On June 13, 1913, Kaiser Wilhelm II of Germany leaves Konopischt, Bohemia (today the Czech Republic), the hunting lodge and country estate of Archduke Franz Ferdinand of Austria-Hungary, after a weekend visit.
Although Wilhelm had ostensibly come to admire the lavish gardens at Konopischt, the reality was that he and Franz Ferdinand wanted to discuss Austria-Hungary’s insecurities about the tenuous balance of power in the tumultuous Balkan region. In 1908, the Dual Monarchy of Austria-Hungary had annexed Bosnia-Herzegovina, formally still a province of the Ottoman Empire, and populated not only by Bosnians but also by Croats and Serbs. Serbia reacted angrily to the annexation, reasoning that if Bosnia were not under Turkish rule, it should be governed by Serbia. After two successful Balkan Wars—and enjoying support from the Russian empire, the other great European power in the region apart from Austria-Hungary—Serbia had emerged as a more powerful and ambitious nation than ever before, thus threatening the position of the Dual Monarchy, already in decline.

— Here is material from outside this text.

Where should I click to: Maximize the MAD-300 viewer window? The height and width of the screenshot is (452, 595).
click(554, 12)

Historical evidence exists to suggest that Franz Ferdinand, at the behest of Austrian Emperor Franz Josef, was intending to extract a promise from Wilhelm (similar to a pledge the kaiser had made in November 1912) that Germany would back Austria unconditionally in the case of a confrontation with Serbia. Wilhelm resisted making such a commitment at the time, however, as he disagreed as to the extent of the Serbian threat. Also at the meeting, the two leaders discussed which Balkan nation should be wooed as their main ally in the region.

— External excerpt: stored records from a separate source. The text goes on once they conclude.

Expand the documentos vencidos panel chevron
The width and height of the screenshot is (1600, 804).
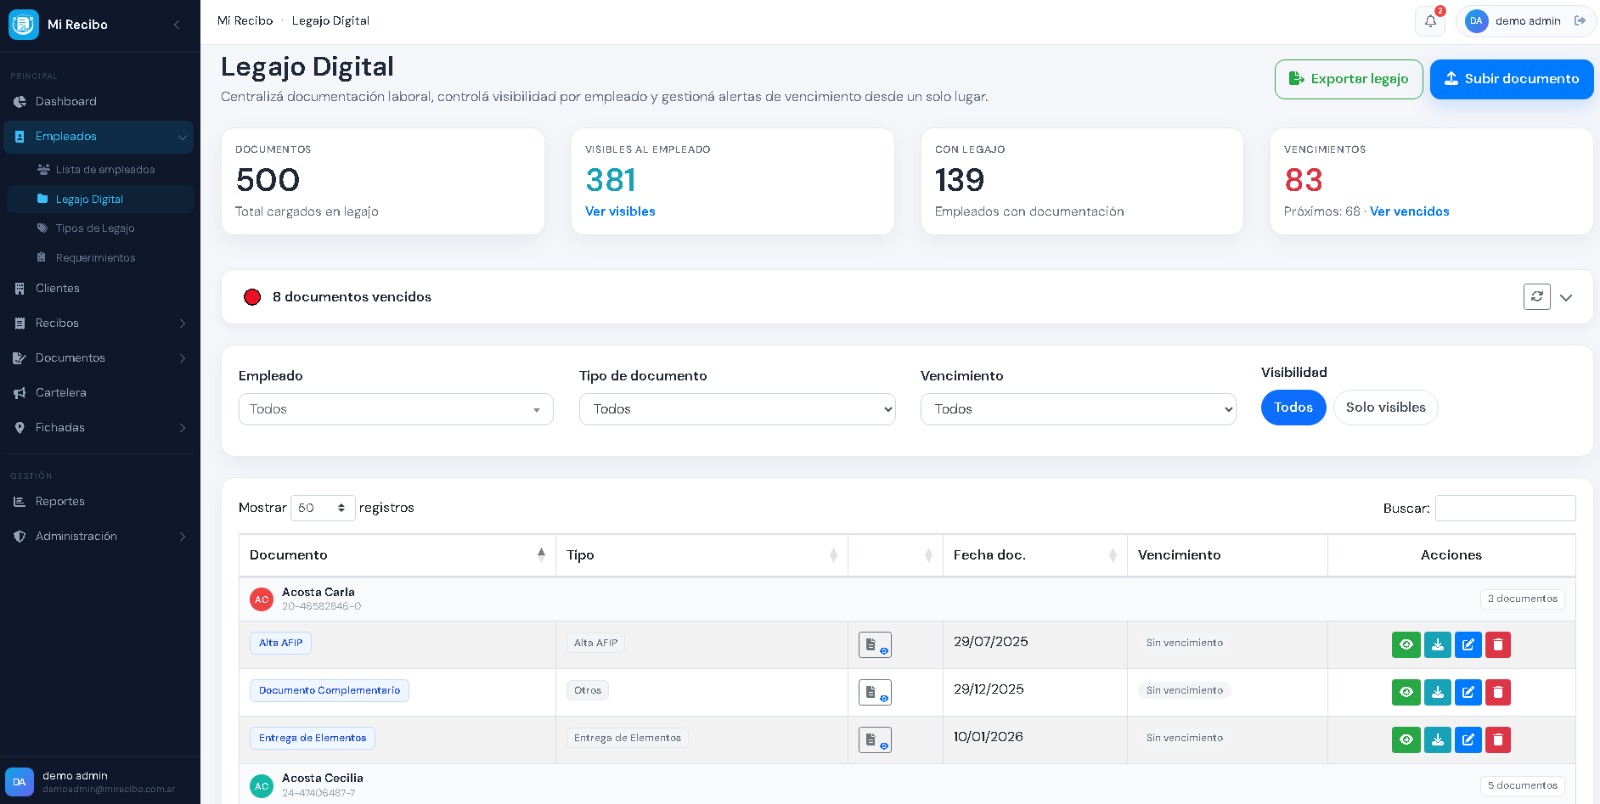pos(1566,298)
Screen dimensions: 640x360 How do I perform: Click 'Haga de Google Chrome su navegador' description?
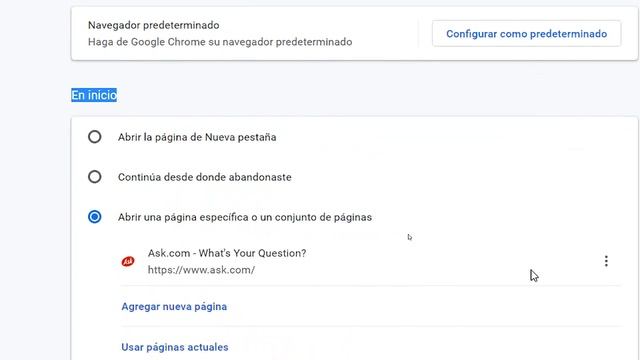coord(220,42)
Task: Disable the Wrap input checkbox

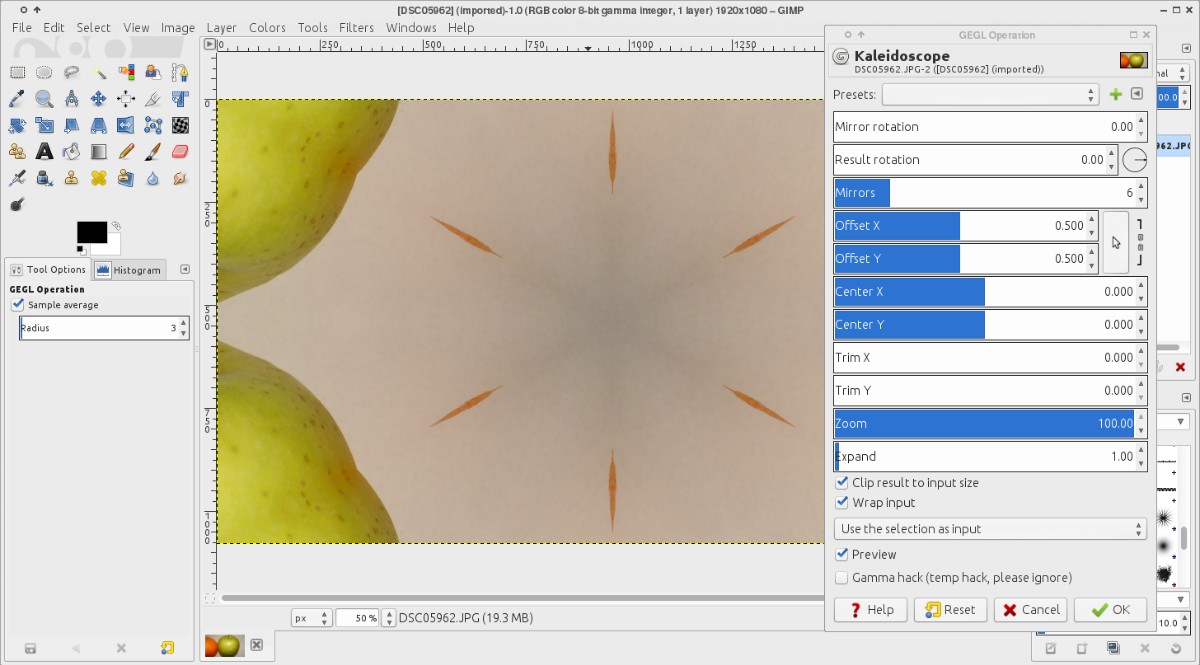Action: point(842,503)
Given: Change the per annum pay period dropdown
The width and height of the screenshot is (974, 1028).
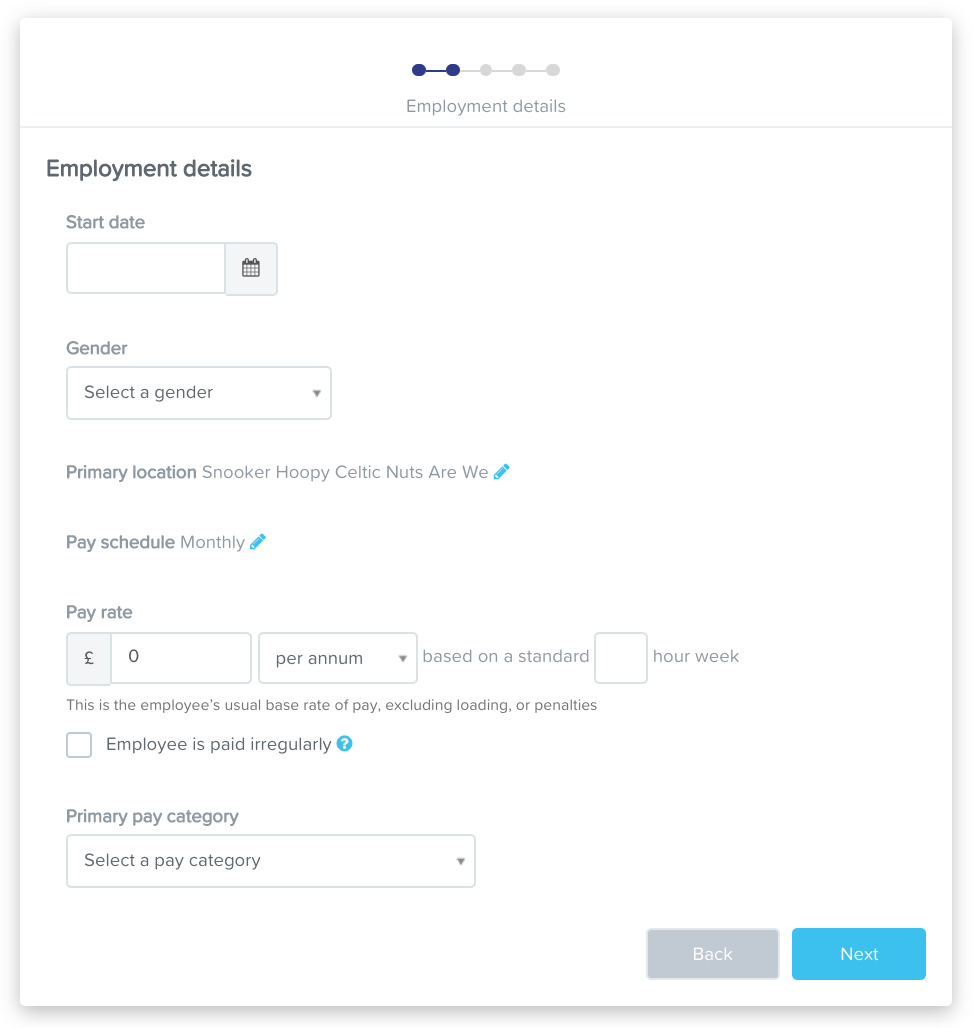Looking at the screenshot, I should point(338,658).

Though the Austrian government preferred Bulgaria, Serbia’s opponent in the Second Balkan War of 1913, Franz Ferdinand, along with the Germans, favored Romania, despite the latter country’s clash with the Magyars (Hungary’s majority population) over their oppressive rule in Transylvania, ethnically Romanian but part of Hungary. Franz Ferdinand detested the Magyars, and resented the weakness that forced Austria to partner with Hungary in government of the empire. Wilhelm was more inclined to negotiate with the Hungarian prime minister, Istvan Tisza; at Konopischt, he and Franz Ferdinand discussed the possibility of persuading Tisza to look more favorably on an alliance with Romania.

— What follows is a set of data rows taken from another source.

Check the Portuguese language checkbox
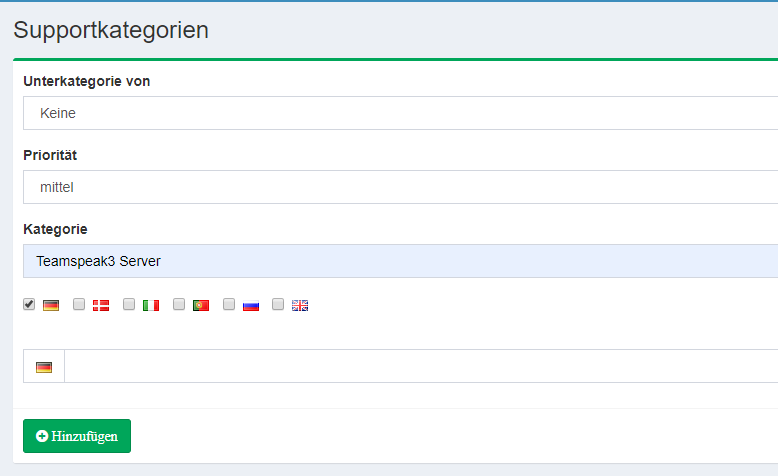This screenshot has height=476, width=778. click(x=179, y=304)
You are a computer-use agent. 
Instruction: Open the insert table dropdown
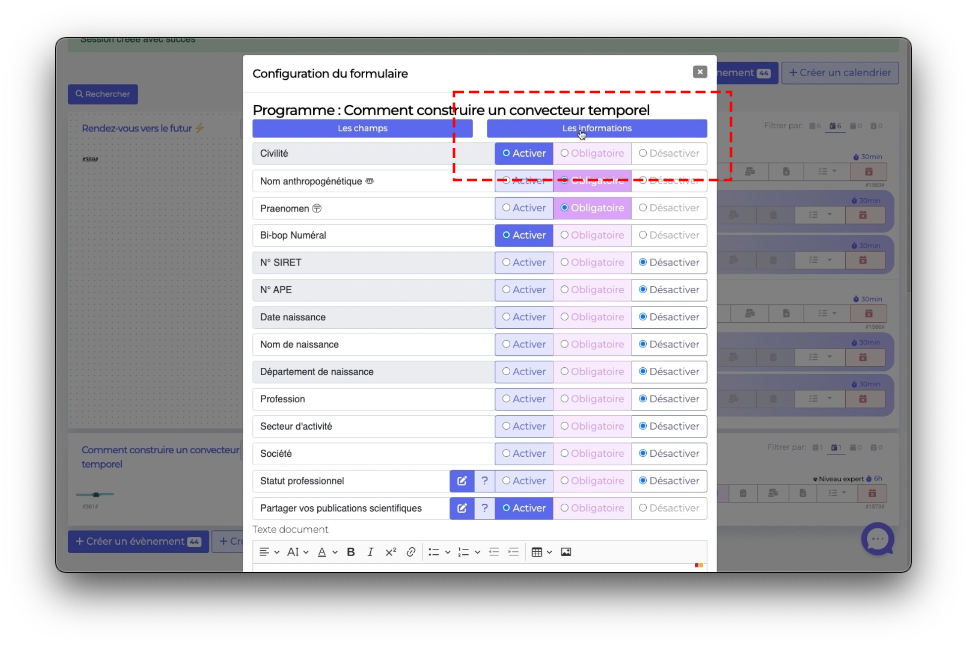coord(540,552)
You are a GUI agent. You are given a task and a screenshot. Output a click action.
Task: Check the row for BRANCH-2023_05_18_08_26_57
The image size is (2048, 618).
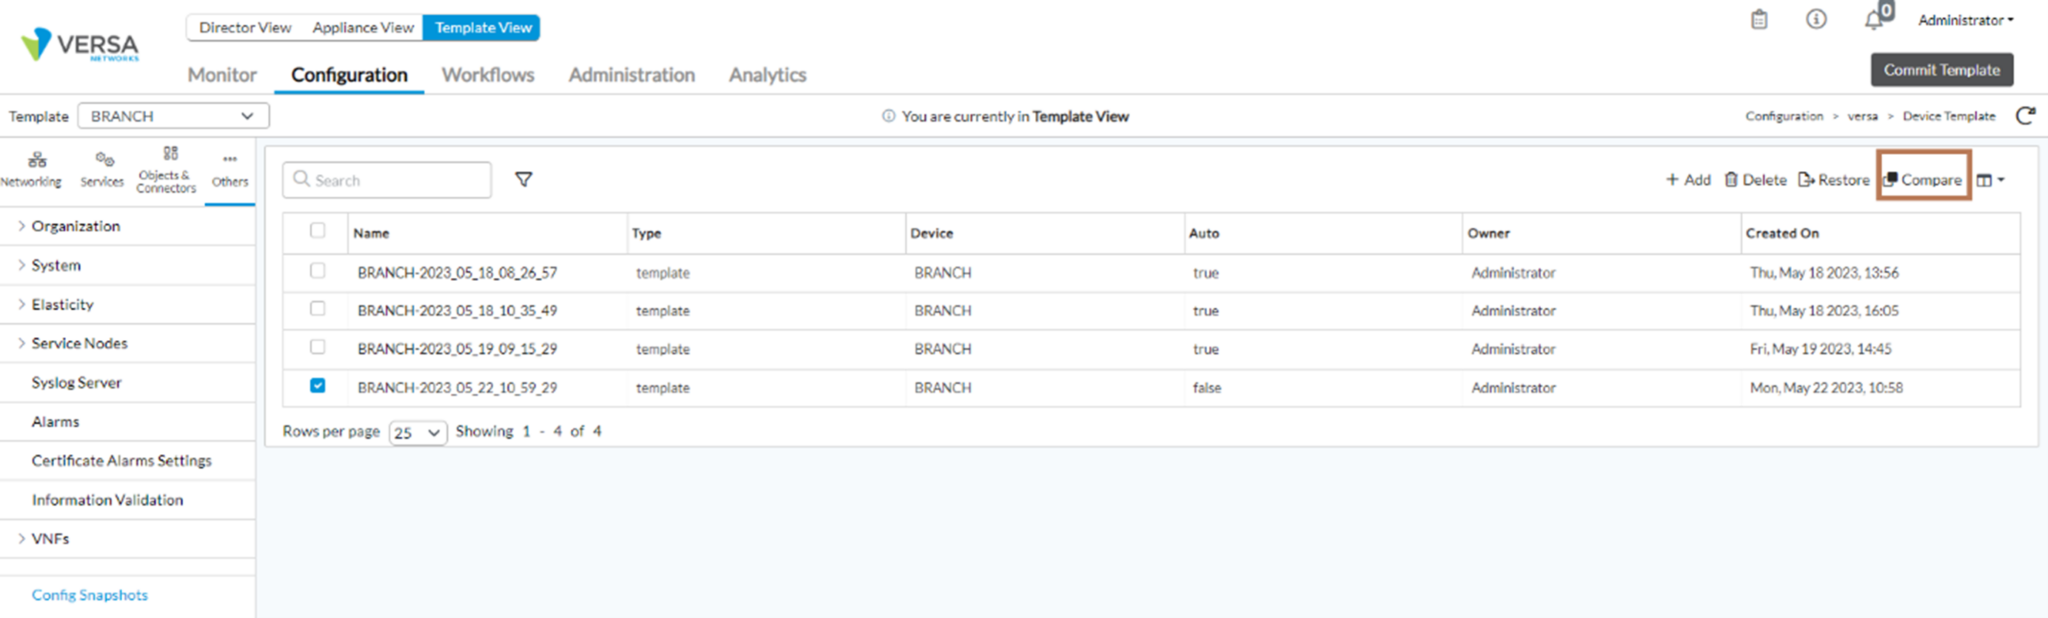318,271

The meeting of June 12-13, 1914, at Konopischt was not, by any means, a war council. Both Wilhelm and Franz Ferdinand—though anxious over the situation in the Balkans and fearful of Serbian and Russian aggression—had up to that point been voices of restraint among their more belligerent colleagues in the government and military of the two nations. Some historians have argued that if the two men had continued to work together to pursue their common aims, the Great War of 1914 might never have happened. Two weeks later, however, on June 28, Franz Ferdinand and his wife Sophie were killed by a young Serbian nationalist during a diplomatic visit to Bosnia. Vienna, along with most of the world’s capitals, blamed Serbia. Kaiser Wilhelm was stunned, saddened and outraged. Barely a month later, Europe was at war.